Amazon CEO Jeff Bezos calls failure and innovation as “inseparable twins” and says failure is “necessary for invention.”
We thus believe that it is the founder’s mindset and the organisational culture which sets it apart from peers in any industry. The culture to offer the best innovative products/service at the best possible cost to maximise customer satisfaction sets the initial stage towards healthy gross margins for any company.

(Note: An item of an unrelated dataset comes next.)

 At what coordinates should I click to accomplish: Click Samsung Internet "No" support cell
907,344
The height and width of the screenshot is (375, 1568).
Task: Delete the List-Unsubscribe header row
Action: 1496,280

The resultant advantages could be in form of any one or a combination of the following strengths:
Pricing power with customers
Companies having a brand value can charge premium to its customers for their products in comparison to their peers. Apple is the classic case in point, over the years company has been able to build a reputation for quality and design which has enabled it to charge a premium for its products. In the Indian context, Eicher can charge a premium for its bikes because of its differentiated product/the rider community it has built over the years. The company has created a differentiated offering of customised bikes (make your own bikes) which resulted into a significant increase in the sale of spare parts/accessories further expanding margins. Titan can charge a premium for its product and making charges because of the trust that consumers have in its brand.
All the above companies’ pricing power has helped them garner better margins, better cash flows which in turn has led to more investments in distribution expansion, innovation and foraying into newer categories.
Bargaining power with suppliers
Companies who have advantage of scale get advantage of cost as well, which their peers may not be able to get thereby leading to higher selling prices for them. We have seen companies having better gross margins in comparison to peers on account of cost advantage due to scale, have been able to sustain and grow well vs peers.
Value addition which may be on account of differentiated work, intangibles like trademarks, know-hows, etc.
Engineering Research and Design Companies (ERD) in the IT sector, a niche contract manufacturing company in the pharma space, niche API companies are a few examples of companies which have high gross margins on account of niche expertise that they have built over the years which is difficult to be replicated by others.
Higher gross margins lead to higher valuations?
Over time as a company demonstrates the ability to generate sustainable higher gross margins for a long period, eventually leads to an expansion in the PE multiples. Of the above companies which generated returns greater than 50 times in the last 20 years, companies on an average started with a PE multiple of ~9x which gradually kept on expanding with average PEs going as high as ~42x. (as mentioned above other factors like growth, ROCE etc. also matter along with high gross margins).
In the hindsight, things always look easy but obviously that is not the case in an ever evolving and dynamic world as ours currently and therefore one can only take a leaf from the past.
While higher gross margins do not necessarily lead to a Moat, they are often a reflection of Moats. Thus, looking at higher gross margin companies help narrows down the selection universe. For lower gross margin companies, one needs to focus even more on moats as without those extra points of revenue to invest in sales and marketing, R&D, etc – the business needs other ways to keep generating such cash flows over time.
We use this as a very important point to look for future wealth creators while building our portfolio. Average gross margins of our shift portfolio stand at ~50% with ROE of 18% having generated 45.3% CAGR since inception in October 2020 and that of non BFSI companies in our compounder fund gross margins stand at ~ 48% with ROE of 17% having generated 20.3% CAGR since inception of May 2019.
Hope this has given you some insights into our thinking and approach.
Happy Investing and wealth creation with Carnelian.